**What the task asks**
Update the listing below by replacing "tweet" with "post" and leave everything else unchanged. Omit the pictures from your answer.

**Collected data**
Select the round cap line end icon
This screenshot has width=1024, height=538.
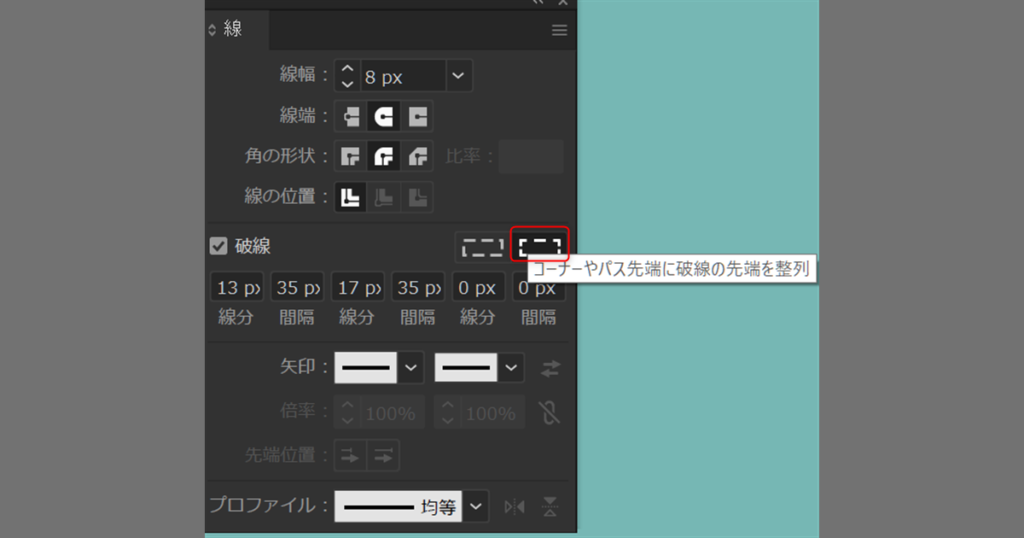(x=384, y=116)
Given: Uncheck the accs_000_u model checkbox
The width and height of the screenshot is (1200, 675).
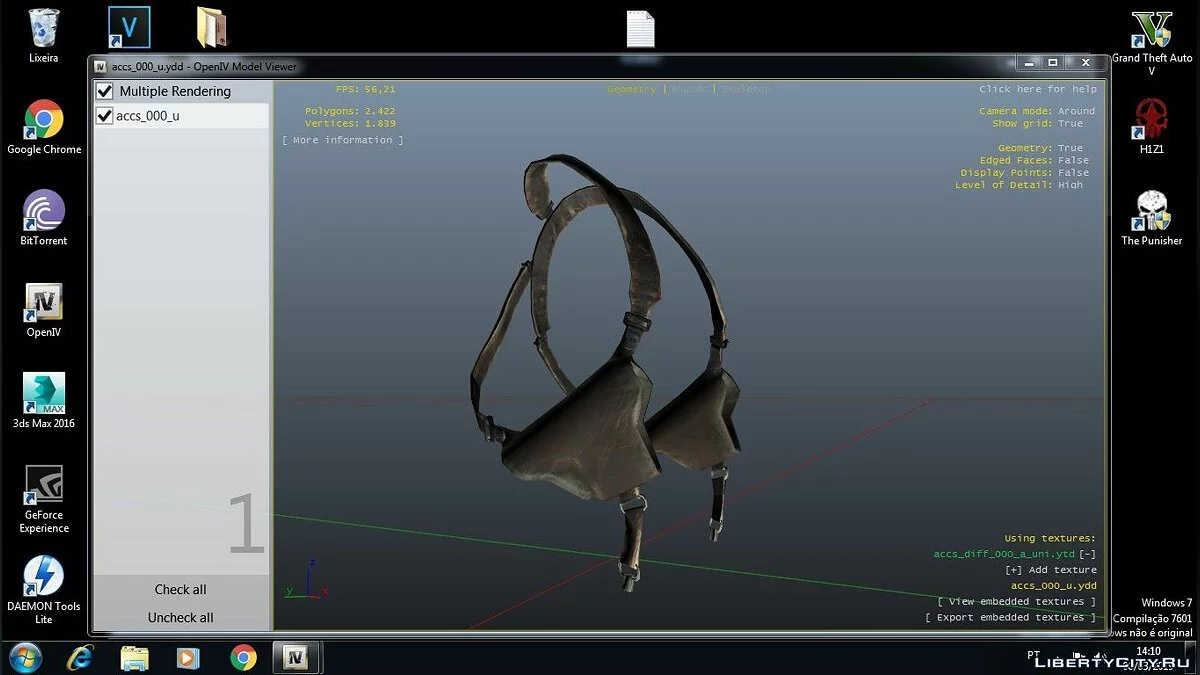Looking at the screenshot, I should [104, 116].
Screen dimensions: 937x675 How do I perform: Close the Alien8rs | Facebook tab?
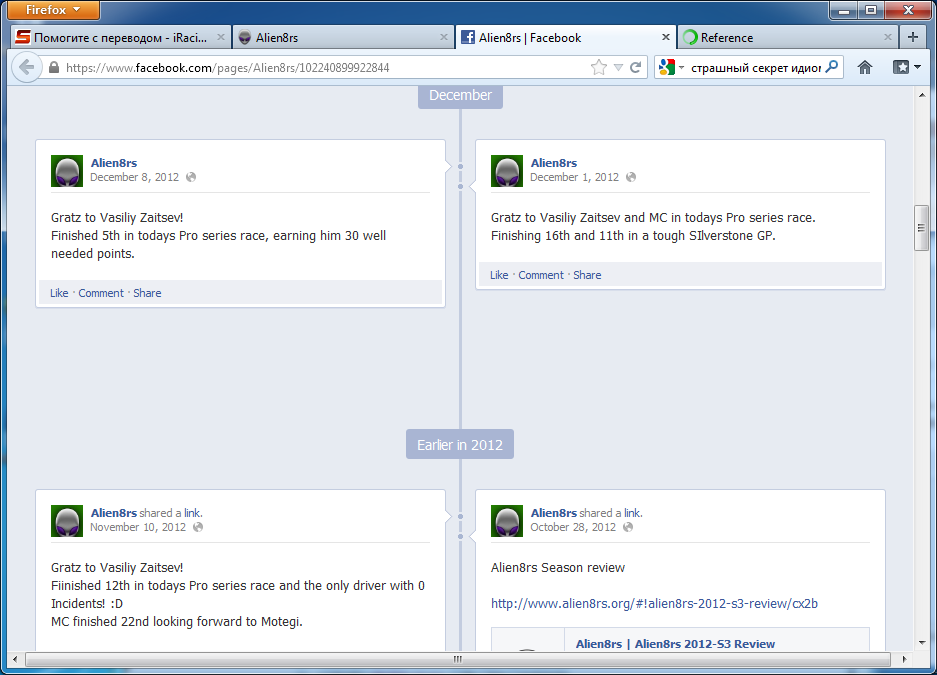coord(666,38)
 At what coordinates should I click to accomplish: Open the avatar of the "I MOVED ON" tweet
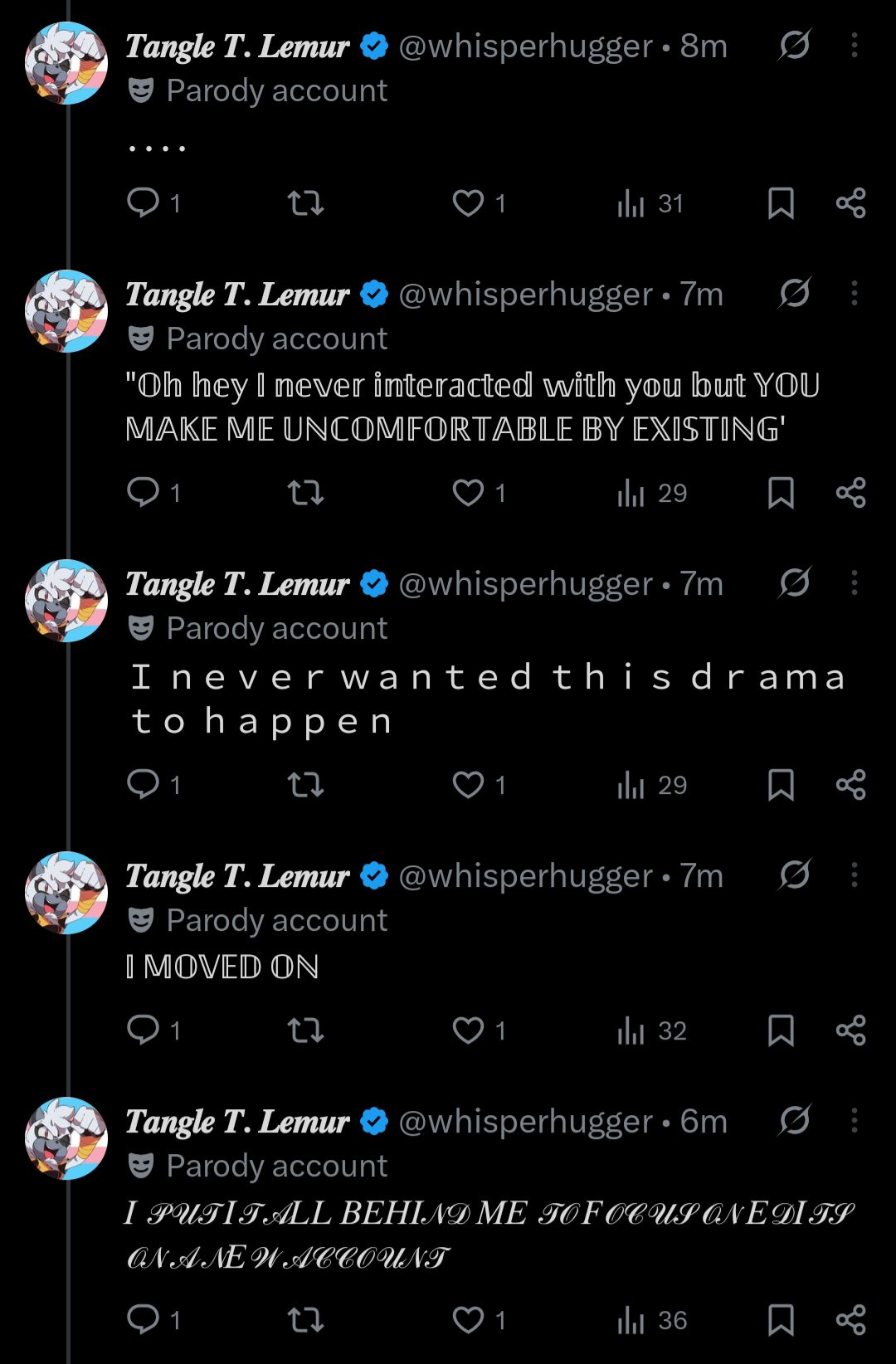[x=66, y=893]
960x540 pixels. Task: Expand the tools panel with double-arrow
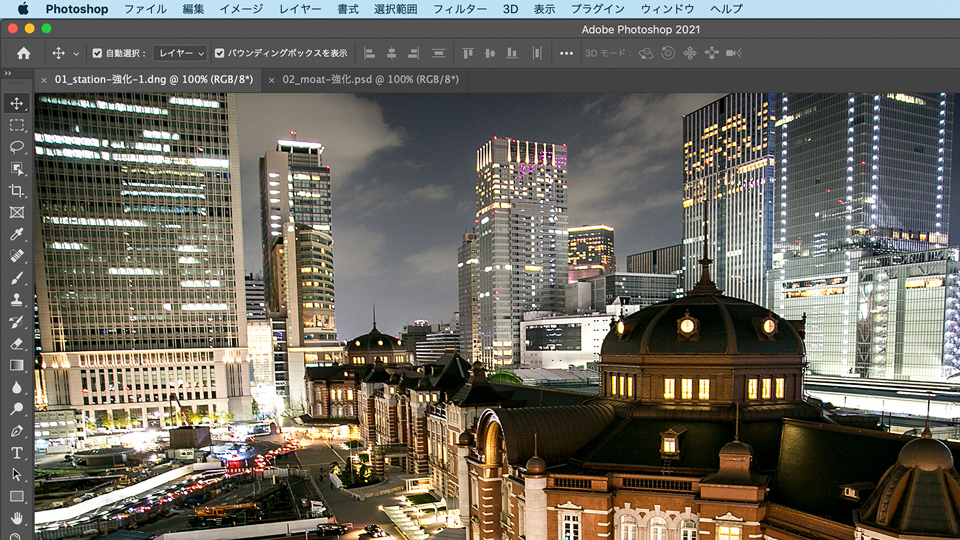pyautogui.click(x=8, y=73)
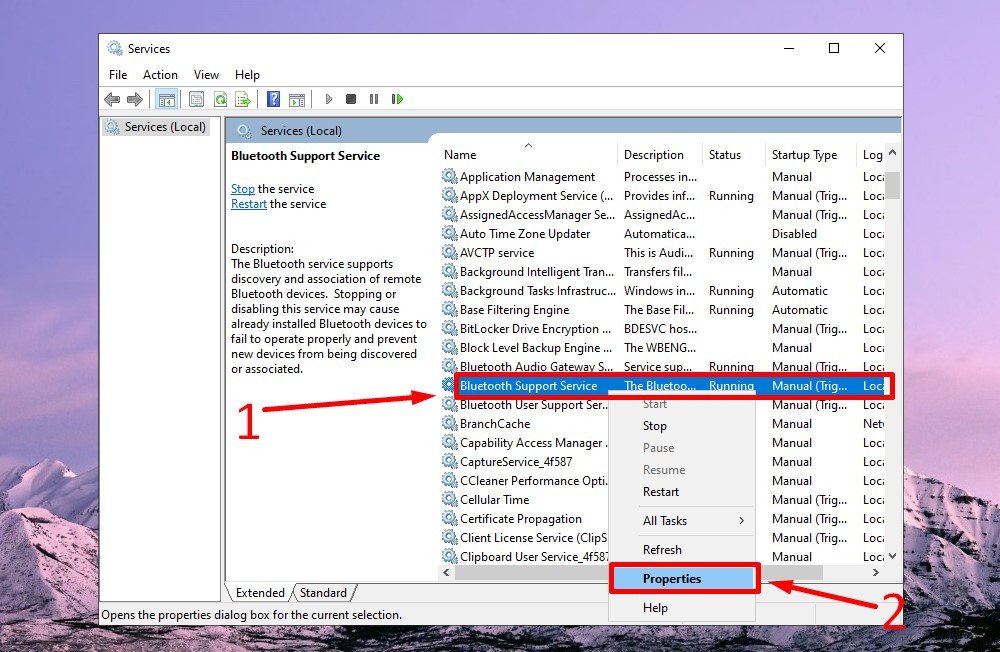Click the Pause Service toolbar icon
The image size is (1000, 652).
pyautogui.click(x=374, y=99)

**Result of this task**
Select the round cap line end icon
This screenshot has width=1024, height=538.
(x=384, y=116)
Given: Uncheck the accs_000_u model checkbox
The width and height of the screenshot is (1200, 675).
Looking at the screenshot, I should [104, 116].
Screen dimensions: 937x675 How do I perform: Close the Alien8rs | Facebook tab?
coord(666,38)
 At what coordinates should I click to accomplish: Open the avatar of the "I MOVED ON" post
[x=66, y=893]
960x540 pixels. Task: Expand the tools panel with double-arrow
pyautogui.click(x=8, y=73)
Click the Pause Service toolbar icon
The image size is (1000, 652).
pyautogui.click(x=374, y=99)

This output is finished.